Hayvansal süt ve bitkisel içecek arasındaki fiyat farkına da değinen Caner Peltekçi, “Biz risk alarak rakip markalardan daha uygun fiyatlarla pazara giriş yaptık. İthal gelen ürünle, içerik ve üretim tarzı aynı olan üründe marjlardan fedakarlık ettik ve markamıza yatırım yaptık. Çünkü biz ilk yola çıktığımızda para kazanmaktan öte markamız ve pazar büyümesi hedefiyle ve pazar büyürken, pazardan pay alacağımız stratejisiyle ilerledik.
Böylece daha önce 40 TL’den satılan ürünü biz 20 TL’ye piyasaya çıkartmış olduk. O dönemde bizim ürünümüz hayvansal sütten 1 TL fazla idi ve müşteri buna da neden 1 TL fazla sorusuyla yanaşıyordu. Bu yaklaşımı tamamen ortadan kaldıramayız ama neticede bizim ürünümüz daha nitelikli olduğu için arada makas olmaya devam edecek. Yine de şu an pazarın en uygun fiyatlı bitkisel sütlerini biz satıyoruz” dedi.
“Ağırlıklı olarak Orta Doğu pazarındayız”
Cironun yüzde 18 ila 20’sini ihracattan elde ettiklerinin bilgisini veren Nilky Kurucu Ortağı ve CMO’su Caner Peltekçi, “Ağırlıklı olarak Orta Doğu pazarındayız. Dubai ve Lübnan pazarımızın çok büyük kısmını kapsıyor ama bunun yanı sıra Libya, Birleşik Arap Emirlikleri, Malta, Katar, Irak, Bahreyn, Singapur, Umman, Suudi Arabistan gibi yerlere de sevkiyatlarımız devam ediyor. Hedefimiz elbette yeni pazarlarda da hakimiyet kurmak ama bunlar zamanla, pazar büyüdükçe yaşanacak şeyler” diye konuştu.

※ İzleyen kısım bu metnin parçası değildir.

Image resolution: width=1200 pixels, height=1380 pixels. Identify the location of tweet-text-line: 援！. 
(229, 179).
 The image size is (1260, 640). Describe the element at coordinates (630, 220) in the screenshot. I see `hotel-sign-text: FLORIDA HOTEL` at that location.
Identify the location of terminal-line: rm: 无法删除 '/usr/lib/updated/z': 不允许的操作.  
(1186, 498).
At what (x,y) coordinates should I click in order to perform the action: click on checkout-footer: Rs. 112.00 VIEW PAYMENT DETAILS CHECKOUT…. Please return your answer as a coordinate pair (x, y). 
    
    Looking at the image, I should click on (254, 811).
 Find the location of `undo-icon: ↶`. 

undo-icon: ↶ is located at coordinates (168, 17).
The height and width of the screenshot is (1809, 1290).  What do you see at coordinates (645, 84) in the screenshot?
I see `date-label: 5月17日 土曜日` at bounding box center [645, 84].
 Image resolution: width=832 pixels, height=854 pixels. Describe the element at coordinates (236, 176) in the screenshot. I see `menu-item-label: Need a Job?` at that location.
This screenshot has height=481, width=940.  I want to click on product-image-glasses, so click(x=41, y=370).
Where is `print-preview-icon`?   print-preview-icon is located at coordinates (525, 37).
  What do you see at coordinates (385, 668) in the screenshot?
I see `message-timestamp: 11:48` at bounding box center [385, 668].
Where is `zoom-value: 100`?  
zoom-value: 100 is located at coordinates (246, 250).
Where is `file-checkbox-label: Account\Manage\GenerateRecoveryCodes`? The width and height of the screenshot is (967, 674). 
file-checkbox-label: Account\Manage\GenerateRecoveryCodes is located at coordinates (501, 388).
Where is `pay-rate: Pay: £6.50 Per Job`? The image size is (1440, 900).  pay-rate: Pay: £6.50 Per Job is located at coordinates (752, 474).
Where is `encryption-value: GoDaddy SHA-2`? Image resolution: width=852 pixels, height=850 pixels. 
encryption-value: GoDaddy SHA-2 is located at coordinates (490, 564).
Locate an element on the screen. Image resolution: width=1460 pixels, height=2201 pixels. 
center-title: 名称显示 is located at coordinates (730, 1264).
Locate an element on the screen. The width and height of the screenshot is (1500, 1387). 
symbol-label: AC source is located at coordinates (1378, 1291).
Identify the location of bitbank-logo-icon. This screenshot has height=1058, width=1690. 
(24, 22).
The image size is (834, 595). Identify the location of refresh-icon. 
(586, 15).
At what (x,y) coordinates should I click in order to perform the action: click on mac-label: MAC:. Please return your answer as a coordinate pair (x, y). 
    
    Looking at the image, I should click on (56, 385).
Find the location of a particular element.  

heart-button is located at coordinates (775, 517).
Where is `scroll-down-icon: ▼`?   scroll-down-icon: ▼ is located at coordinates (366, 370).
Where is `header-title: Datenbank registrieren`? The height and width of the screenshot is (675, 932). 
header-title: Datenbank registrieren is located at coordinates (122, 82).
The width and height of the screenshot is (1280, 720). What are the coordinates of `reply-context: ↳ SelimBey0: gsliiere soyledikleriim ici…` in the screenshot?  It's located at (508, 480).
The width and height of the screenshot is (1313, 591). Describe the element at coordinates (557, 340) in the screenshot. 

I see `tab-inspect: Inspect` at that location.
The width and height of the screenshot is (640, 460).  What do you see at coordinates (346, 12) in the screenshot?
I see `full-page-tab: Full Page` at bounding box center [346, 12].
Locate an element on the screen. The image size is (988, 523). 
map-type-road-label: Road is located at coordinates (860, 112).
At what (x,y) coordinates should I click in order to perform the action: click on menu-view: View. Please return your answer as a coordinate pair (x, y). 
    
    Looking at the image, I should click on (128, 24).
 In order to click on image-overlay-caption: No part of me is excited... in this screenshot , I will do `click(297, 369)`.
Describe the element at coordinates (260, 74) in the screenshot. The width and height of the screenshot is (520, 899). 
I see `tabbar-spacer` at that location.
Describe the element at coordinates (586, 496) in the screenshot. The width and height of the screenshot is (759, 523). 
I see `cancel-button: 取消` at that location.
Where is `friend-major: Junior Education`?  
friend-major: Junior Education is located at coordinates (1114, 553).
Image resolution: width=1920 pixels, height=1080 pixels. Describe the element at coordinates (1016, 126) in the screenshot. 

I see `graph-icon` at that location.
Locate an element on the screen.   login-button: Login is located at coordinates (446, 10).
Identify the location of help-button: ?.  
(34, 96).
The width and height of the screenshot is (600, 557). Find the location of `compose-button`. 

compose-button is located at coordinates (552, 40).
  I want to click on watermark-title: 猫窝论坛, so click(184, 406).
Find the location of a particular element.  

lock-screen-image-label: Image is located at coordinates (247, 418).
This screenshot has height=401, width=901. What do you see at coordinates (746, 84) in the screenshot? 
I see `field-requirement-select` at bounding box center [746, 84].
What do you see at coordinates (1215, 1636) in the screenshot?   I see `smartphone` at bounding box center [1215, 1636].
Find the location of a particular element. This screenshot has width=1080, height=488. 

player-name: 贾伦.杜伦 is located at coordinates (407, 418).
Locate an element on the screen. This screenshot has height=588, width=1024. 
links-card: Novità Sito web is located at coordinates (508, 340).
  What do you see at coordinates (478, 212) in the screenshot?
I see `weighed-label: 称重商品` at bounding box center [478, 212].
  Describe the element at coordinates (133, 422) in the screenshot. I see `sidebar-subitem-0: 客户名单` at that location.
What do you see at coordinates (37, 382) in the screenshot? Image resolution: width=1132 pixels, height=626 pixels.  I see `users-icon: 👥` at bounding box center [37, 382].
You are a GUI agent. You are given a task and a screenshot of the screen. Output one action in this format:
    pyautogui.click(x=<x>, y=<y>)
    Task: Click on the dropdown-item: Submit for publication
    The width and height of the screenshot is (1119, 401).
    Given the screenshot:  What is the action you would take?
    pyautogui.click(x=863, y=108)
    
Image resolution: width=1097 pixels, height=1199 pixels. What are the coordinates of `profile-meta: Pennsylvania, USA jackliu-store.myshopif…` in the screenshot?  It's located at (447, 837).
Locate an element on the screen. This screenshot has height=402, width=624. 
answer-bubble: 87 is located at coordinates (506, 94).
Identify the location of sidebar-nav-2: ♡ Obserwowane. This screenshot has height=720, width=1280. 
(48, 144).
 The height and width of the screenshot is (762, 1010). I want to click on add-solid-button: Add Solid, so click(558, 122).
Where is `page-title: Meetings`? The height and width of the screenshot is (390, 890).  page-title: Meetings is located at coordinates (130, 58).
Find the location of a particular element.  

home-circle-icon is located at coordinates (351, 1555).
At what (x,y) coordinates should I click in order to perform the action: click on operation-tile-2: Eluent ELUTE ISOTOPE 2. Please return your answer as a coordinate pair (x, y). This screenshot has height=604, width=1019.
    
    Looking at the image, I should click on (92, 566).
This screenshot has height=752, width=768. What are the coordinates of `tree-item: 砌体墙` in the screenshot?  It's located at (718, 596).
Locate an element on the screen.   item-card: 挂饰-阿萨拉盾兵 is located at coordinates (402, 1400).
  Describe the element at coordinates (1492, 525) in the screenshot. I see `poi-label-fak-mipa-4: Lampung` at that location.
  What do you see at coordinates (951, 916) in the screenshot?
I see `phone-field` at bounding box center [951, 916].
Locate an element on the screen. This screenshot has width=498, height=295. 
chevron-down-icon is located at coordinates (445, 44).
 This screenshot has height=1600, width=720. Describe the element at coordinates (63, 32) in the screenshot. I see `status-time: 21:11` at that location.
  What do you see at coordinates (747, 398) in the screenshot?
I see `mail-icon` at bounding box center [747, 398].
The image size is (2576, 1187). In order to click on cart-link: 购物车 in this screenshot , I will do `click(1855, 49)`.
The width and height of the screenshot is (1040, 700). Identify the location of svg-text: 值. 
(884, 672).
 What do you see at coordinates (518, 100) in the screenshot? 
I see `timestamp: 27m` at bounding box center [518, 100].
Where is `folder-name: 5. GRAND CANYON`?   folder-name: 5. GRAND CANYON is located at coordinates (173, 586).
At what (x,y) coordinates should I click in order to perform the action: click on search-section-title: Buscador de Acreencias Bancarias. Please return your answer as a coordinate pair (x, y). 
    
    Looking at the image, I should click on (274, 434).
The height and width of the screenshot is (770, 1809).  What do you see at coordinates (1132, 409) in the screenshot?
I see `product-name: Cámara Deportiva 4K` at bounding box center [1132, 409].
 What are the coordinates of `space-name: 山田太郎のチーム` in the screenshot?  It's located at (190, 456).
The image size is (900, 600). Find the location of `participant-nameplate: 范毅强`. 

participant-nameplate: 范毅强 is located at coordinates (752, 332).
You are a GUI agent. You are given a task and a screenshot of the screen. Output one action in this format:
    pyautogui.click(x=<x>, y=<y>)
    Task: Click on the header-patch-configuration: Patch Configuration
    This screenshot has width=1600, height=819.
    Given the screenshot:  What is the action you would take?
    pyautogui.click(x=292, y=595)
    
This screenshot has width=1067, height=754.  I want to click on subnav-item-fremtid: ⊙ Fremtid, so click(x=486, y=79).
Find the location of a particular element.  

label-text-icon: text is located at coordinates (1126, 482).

“Tüketimi 1 gram bile azaltsak vicdanen rahat hissedeceğiz”
Hayvanların sanayileşmesinin vicdani olarak farklı bir mesele olduğunu ve özellikle Avrupa, Avustralya ve Güney Amerika’da insanın tüketmesi için hayvan üretildiğini belirten Nilky CMO’su Caner Peltekçi, “Bu tüketimi yaparken hayvanları doğal ortamına bırakmıyorlar ve iş kritik bir sanayileşme sürecine evrildi. Biz bu noktada söz konusu tüketimi bir gram bile eksiltmiş olursak vicdanen kendimizi rahat hissedeceğiz. Çünkü bu tüketimi azaltmak ve azaltırken de alternatifin bol olduğu bir gerçek. Biz bunu anlatmaya çalışıyoruz. Hayvanları doğal alanında rahat bırakalım” dedi.